When we introduced the put method, we chose to ignore the small modCount member variable, which counts the number of writes in the Segment as writes affect the size of the ConcurrentHashMap.

Because reading the size of ConcurrentHashMap requires the most recent value to be read, the unsafe. getObjectVolatile method is called, which performs worse than ordinary variables, but is much better than global locking.

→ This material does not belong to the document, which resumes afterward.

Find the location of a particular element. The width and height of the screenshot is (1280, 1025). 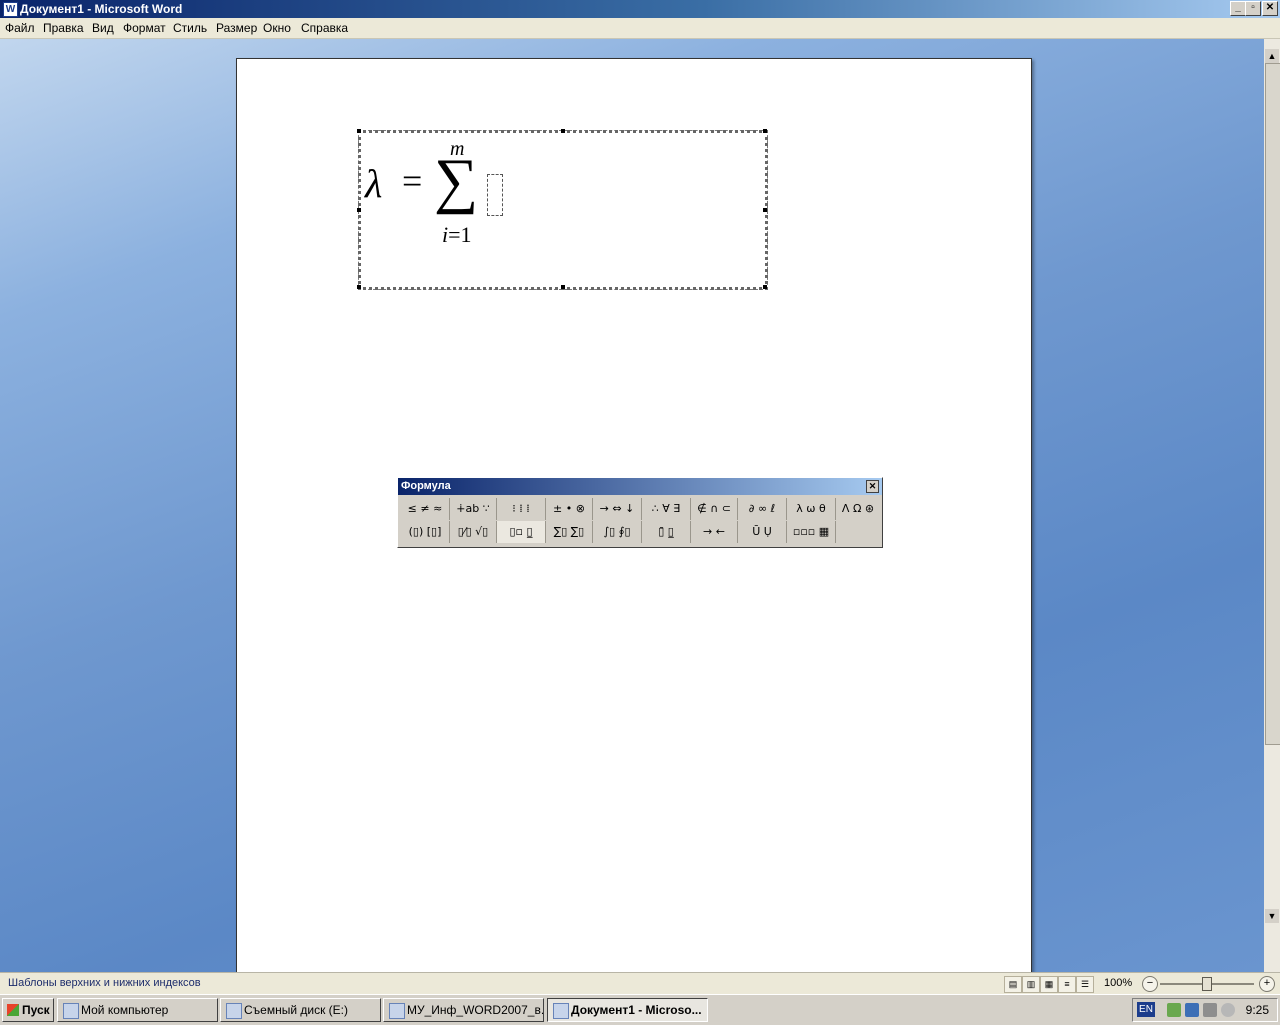

menu-window: Окно is located at coordinates (277, 28).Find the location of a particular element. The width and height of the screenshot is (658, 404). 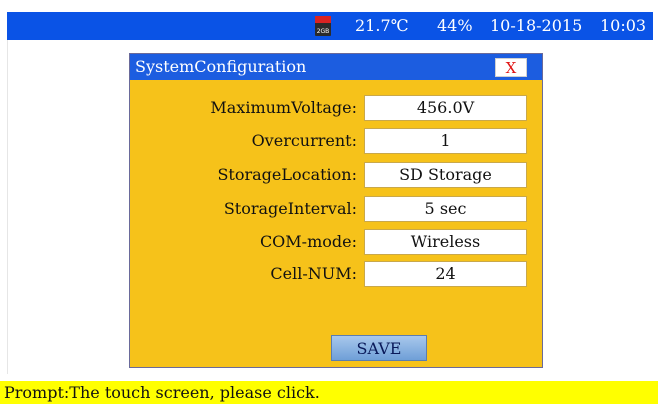

dialog-titlebar: SystemConfiguration X is located at coordinates (336, 67).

static final <K,V> Segment<K,V> segmentAt(Segment<K,V>[] ss, int j) { long u = (j << SSHIFT) + SBASE; // Calculate the actual byte offset return ss == null? null : (Segment<K,V>) UNSAFE.getObjectVolatile(ss, u); }Copy the code

Details of ten:

ConcurrentHashMap returns the sum of size() of each segment array if no data is written to the entire ConcurrentHashMap. If write operations are frequent, then locking is mandatory. The lock is equivalent to a global lock because every element in the Segment array is locked. How do you determine if the entire ConcurrentHashMap is written frequently? Consider the number of lockless retries. If the number of lockless retries exceeds the threshold, global locking is processed.

conclusion

After looking at these details in ConcurrentHashMap, let’s try to answer the question posed at the beginning of this article:

  1. Which operations of ConcurrentHashMap need to be locked? A: Only write operations need locking, read operations do not need locking
  2. How are lockless reads of ConcurrentHashMap implemented? A: First, the value and next in HashEntry are volatile. Secondly, the UNSAFE library is used to defer synchronization of main memory during writes, ensuring data consistency
  3. What are the challenges of calling the size () method to get the size of ConcurrentHashMap in multi-threaded scenarios? How is ConcurrentHashMap resolved? A: ConcurrentHashMap determines whether the size() read can be trusted by checking whether there are writes between two lockless reads. If the writes are frequent, Then degenerate to global lock read.
  4. How to expand capacity when Segment exists? A: The size of the segment array is set at the beginning of the initialization process. The size of the segment array is set at the beginning of the initialization process.